══ Source text
I have sort of more general question on the process on working with text data. My goal is to create UNIQUE short labels/description on products from existing long descriptions based on specific rules.
In practice it looks like this. I get the data that you see in column Existing Long Description and based on rules and loops in python I changed it to the data in "New_Label" column.
Existing_Long_Description | New_Label |
---|---|
Edge protector clamping range 1-2 mm length 10 m width 6.5 mm height 9.5 mm blac | Edge protector BLACK RNG 1-2MM L=10M |
Edge protector clamping range 1-2 mm length 10 m width 6.5 mm height 9.5 mm red | Edge protector RED RNG 1-2MM L=10M |
This shortening to the desired format is not a problem. The problem starts when checking uniqueness of "New_label" column. Due to this shortening I might create duplicates:
Existing_Long_Description | New_Label |
---|---|
Draw-in collet chuck ER DIN 69871AD clamping dm 1-10MM SK40 projecting L=1 | Draw-in collet chuck dm 1-10MM |
Draw-in collet chuck ER DIN 69871AD clamping dm 1-10MM SK40 projecting L=6 | Draw-in collet chuck dm 1-10MM |
Draw-in collet chuck ER DIN 69871AD clamping dm 1-10MM SK40 projecting L=8 | Draw-in collet chuck dm 1-10MM |
To solve this I need to add some distinguishing factor to my New_Label column based on the difference in Existing_Long_Description.
════
__Goal of the exercise__
Carry the forum post on turning long product descriptions into unique short labels forward from its final sentence.
══ Information supplied
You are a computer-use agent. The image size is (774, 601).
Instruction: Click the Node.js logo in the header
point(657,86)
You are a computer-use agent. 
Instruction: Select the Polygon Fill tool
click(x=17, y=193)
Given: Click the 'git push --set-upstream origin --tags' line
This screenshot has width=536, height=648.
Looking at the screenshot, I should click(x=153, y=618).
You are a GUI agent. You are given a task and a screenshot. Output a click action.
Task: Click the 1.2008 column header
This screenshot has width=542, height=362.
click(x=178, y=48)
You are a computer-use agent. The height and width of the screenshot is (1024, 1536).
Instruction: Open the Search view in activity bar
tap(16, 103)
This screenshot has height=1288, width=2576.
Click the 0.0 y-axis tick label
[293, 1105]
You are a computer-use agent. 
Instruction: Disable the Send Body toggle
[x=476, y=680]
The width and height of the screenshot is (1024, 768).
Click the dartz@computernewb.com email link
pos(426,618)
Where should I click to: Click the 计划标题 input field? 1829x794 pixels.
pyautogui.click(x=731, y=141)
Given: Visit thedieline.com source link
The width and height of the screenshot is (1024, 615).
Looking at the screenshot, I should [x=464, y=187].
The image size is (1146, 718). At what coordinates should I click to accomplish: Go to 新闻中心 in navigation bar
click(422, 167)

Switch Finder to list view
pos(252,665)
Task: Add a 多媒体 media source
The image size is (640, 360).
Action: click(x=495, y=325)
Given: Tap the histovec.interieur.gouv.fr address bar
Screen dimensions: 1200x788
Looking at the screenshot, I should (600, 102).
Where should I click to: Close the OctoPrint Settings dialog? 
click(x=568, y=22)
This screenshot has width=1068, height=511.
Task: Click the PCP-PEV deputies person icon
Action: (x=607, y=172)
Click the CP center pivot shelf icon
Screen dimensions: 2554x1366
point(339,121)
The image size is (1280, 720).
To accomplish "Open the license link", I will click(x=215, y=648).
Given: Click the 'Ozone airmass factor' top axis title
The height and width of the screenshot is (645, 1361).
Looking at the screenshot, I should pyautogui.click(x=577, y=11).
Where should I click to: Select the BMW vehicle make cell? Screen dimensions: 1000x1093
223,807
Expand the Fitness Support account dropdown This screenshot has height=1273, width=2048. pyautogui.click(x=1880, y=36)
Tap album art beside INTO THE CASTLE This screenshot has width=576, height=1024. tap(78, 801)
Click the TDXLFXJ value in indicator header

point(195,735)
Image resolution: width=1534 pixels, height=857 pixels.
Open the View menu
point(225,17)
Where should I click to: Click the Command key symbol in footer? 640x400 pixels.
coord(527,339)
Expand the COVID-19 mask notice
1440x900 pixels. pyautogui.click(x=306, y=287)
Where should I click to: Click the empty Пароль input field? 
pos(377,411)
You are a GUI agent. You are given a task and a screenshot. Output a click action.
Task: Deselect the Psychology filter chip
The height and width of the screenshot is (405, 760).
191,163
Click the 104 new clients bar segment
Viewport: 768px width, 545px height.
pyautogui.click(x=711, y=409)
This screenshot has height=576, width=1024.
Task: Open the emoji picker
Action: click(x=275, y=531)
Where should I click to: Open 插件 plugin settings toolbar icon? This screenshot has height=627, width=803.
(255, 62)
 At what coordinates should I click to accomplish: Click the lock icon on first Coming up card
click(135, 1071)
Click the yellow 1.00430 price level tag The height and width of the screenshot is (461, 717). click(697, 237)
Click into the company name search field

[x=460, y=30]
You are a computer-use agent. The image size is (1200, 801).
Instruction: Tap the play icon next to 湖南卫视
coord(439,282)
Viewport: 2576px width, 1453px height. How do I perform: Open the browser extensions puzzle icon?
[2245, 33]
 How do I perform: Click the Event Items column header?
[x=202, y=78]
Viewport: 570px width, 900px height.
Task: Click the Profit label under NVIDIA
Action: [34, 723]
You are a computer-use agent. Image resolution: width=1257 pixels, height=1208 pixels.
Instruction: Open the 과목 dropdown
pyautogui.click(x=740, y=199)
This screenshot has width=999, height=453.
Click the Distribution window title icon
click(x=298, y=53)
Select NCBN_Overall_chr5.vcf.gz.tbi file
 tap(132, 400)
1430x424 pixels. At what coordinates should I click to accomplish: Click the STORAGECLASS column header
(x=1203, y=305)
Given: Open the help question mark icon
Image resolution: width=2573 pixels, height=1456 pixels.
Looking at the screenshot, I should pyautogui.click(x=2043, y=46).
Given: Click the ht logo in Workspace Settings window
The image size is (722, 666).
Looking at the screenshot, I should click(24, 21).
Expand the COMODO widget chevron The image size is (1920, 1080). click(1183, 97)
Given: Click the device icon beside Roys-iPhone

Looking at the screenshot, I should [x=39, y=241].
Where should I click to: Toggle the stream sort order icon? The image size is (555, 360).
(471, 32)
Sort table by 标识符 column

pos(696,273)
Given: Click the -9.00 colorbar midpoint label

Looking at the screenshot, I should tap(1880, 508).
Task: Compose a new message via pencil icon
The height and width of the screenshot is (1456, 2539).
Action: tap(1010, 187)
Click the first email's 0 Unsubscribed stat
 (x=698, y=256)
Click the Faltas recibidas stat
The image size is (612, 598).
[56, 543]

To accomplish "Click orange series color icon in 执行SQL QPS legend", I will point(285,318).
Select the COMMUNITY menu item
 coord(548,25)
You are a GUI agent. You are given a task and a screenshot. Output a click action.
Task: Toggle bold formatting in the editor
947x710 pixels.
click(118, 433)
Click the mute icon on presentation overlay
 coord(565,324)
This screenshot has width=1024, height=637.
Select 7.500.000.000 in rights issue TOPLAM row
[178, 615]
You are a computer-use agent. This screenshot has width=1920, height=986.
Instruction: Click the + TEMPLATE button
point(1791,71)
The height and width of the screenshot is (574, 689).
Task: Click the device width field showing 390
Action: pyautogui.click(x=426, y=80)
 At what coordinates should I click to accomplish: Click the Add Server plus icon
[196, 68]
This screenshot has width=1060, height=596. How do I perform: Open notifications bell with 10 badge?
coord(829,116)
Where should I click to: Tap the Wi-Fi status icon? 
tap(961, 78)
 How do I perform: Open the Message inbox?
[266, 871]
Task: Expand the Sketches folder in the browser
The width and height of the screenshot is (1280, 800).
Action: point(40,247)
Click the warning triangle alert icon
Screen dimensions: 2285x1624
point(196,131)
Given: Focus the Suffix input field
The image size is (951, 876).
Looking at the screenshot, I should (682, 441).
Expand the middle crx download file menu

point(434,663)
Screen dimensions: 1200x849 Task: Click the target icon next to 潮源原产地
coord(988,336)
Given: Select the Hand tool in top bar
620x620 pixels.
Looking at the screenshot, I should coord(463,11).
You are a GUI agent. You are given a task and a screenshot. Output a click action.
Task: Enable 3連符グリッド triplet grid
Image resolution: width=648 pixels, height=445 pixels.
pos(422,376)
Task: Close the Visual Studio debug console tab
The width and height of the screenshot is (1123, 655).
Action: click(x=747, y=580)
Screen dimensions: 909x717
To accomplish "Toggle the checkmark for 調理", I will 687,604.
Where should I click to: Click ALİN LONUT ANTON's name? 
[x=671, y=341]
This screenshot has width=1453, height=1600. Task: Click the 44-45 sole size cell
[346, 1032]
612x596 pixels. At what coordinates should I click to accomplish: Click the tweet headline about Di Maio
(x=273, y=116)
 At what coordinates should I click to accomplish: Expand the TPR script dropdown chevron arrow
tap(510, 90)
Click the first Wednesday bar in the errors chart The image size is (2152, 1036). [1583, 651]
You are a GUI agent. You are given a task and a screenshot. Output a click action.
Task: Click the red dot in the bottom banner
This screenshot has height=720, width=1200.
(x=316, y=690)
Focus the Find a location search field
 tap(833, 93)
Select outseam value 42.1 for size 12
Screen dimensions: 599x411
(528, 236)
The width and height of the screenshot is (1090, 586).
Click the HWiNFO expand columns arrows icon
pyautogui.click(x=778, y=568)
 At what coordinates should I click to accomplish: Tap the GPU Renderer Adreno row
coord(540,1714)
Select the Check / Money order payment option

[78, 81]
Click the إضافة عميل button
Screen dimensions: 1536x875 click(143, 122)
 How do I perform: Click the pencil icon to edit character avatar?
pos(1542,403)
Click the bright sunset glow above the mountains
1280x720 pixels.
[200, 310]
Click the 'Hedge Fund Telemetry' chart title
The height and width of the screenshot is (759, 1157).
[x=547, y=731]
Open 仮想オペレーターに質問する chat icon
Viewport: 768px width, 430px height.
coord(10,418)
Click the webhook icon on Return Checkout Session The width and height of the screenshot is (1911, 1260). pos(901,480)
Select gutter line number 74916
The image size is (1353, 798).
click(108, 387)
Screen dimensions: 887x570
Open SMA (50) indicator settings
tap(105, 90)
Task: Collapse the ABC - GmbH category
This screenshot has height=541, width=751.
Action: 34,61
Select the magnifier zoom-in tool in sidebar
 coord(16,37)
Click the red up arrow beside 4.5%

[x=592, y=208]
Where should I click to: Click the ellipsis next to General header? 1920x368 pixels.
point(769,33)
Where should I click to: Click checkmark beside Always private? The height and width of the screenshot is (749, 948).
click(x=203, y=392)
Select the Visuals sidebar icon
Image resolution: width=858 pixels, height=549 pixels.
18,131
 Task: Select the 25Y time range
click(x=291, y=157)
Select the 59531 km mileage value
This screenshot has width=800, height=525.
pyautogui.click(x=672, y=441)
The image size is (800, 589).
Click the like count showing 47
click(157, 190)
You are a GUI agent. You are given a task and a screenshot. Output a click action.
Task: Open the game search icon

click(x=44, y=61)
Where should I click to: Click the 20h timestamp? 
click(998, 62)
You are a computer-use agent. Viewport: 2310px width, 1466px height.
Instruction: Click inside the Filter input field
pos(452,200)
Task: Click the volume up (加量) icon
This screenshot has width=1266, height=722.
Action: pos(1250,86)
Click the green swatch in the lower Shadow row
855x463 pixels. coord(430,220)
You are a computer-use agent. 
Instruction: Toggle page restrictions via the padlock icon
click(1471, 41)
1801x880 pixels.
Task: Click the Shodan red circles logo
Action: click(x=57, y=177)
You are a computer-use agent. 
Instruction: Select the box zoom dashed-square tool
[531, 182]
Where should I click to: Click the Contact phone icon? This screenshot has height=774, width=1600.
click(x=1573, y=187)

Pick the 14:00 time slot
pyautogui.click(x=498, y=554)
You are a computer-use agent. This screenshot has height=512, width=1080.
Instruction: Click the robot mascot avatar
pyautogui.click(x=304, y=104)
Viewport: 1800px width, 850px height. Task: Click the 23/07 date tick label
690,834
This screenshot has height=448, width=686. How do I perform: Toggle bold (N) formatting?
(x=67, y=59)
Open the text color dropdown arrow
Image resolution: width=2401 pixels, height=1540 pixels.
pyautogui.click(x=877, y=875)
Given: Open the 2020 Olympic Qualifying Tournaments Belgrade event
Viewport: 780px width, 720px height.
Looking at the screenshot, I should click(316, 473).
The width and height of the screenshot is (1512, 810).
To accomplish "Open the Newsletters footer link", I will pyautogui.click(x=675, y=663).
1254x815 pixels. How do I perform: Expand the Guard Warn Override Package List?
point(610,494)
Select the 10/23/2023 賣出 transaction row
════
__Reply__
The problem is that it might not be between unknown number of articles. I thought about following process:
- Identify the duplicates in Existing_Long_description = if there are duplicates, I will know those cant be solved in New_Label
- Identify the duplicates in New_Label column and if they are not in selection above = I know these can be solved
- For these that can be solved I need to run some distinguisher to find where they differ and extract this difference into other column to elaborate later on what to use to New_label column
Does what I want to do make sense? As I am doing it for the first time I am wondering - is there any way of working that you recommend me?
I read some articles like this: Find the similarity metric between two strings or elsewhere in stackoverflow I read about this: https://docs.python.org/3/library/difflib.html That I am planning to use but still it feels rather ineffective to me and maybe here is someone who can help me.
Thanks!